Plasma Angiotensinase Activity in Cirrhosis. ∗

Plasma angiotensinase activity is of theoretic interest in cirrhosis for several reasons. If such enzymatic activity reflects production of angiotensin(l) and thus aldosterone(2), increased activity would be expected in association with secondary hyperaldosteronism, as manifested by ascites and edema. Moreover, as activation of the renin-angiotensin-aldosterone system may result from decreased renal perfusion(2,3), plasma angiotensinase activity could be augmented by renal circulatory failure(4) in hepatic disease. An alternative suggestion is that, like other enzymes, angiotensinases might be released from the liver in abnormally great amounts as a result of hepatic injury(5), regardless of changes in production of angiotensin. Under such circumstances, the resulting acceleration of angiotensin degradation could contribute to the infrequency with which hypertension is said to occur in patients with cirrhosis (6,7) and might explain the reduced pressor responsiveness to angiotensin described in this disease(8).

The degradation of angiotensin has been studied in hypertension(1,9,10), edema(1), pregnancy (1,11), and toxemia (1,12). The conflicting results could come in part from use of assay methods based on different principles, namely, removal of radioactive iodine from the angiotensin molecule (10), destruction of its pressor activity(1), and release of valine measured by colorimetry (12). When the last method was applied to patients with various diseases (11), particularly high values were found in those with hepatobiliary disorders. Since the authors did not equate the rate of liberation of valine with the rate of pressor degradation, a biologic assay of angiotensinase activity in patients with cirrhosis seemed more desirable from the physiologic point of view.

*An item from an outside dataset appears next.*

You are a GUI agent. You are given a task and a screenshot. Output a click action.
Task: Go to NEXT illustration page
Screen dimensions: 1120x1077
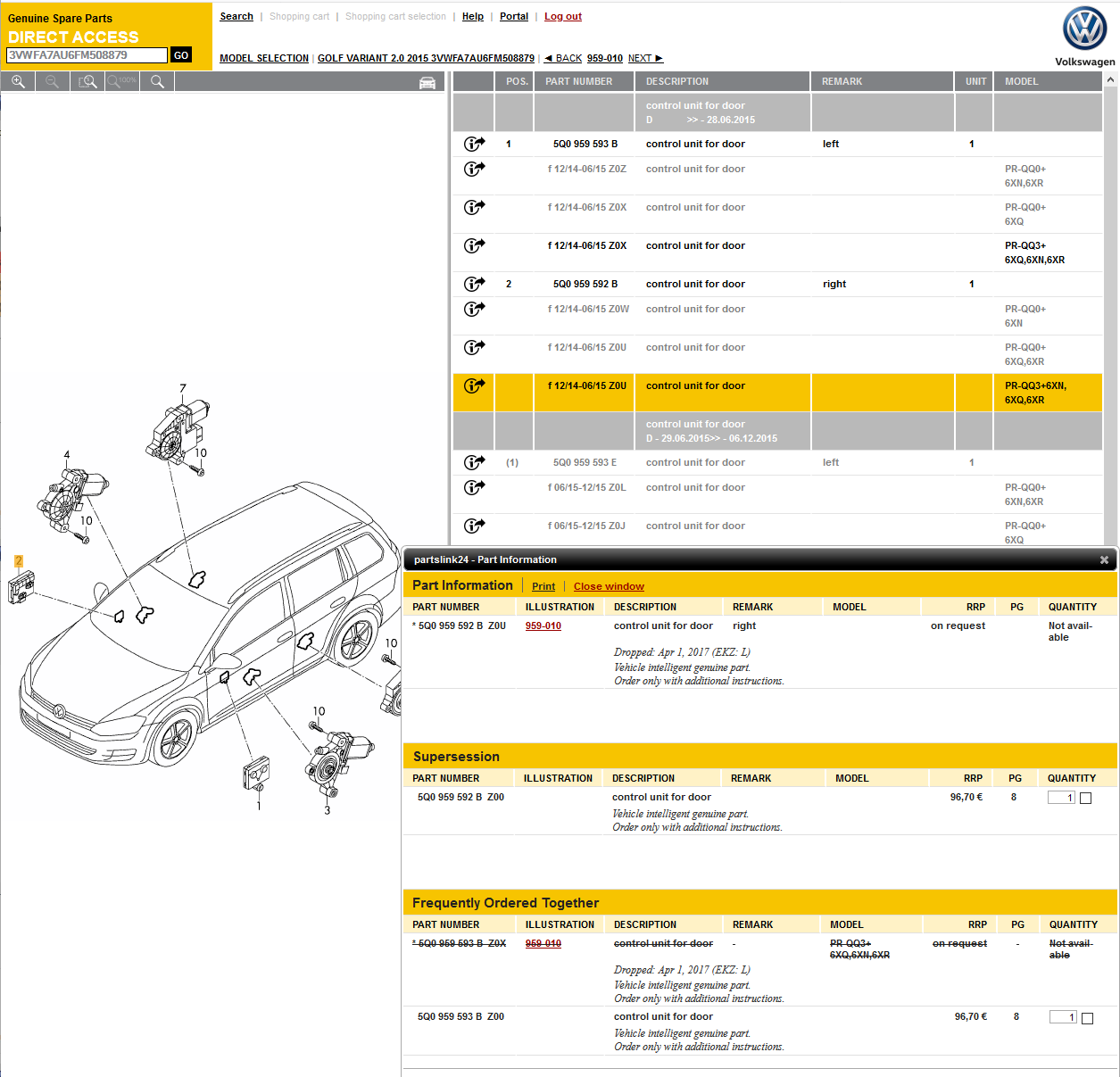(645, 59)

Angiotensinase activity appears to have some substrate specificity, since plasma does not destroy the pressor activity of β-aspartyl angiotensin (13) nor does it inactivate arginyl¹ angiotensin, deaminoangiotensin or poly-O-acetylseryl angiotensin (14). The optimal pH and some ionic requirements are known. Klaus and associates (12) considered an as-partic acidaminopeptidase system responsible but conceded the participation of other aminopeptidases. However, a specific enzyme has not yet been identified. It is necessary, therefore, to refer to “plasma angiotensinase activity” until further purification reveals the peptidase system(s) responsible.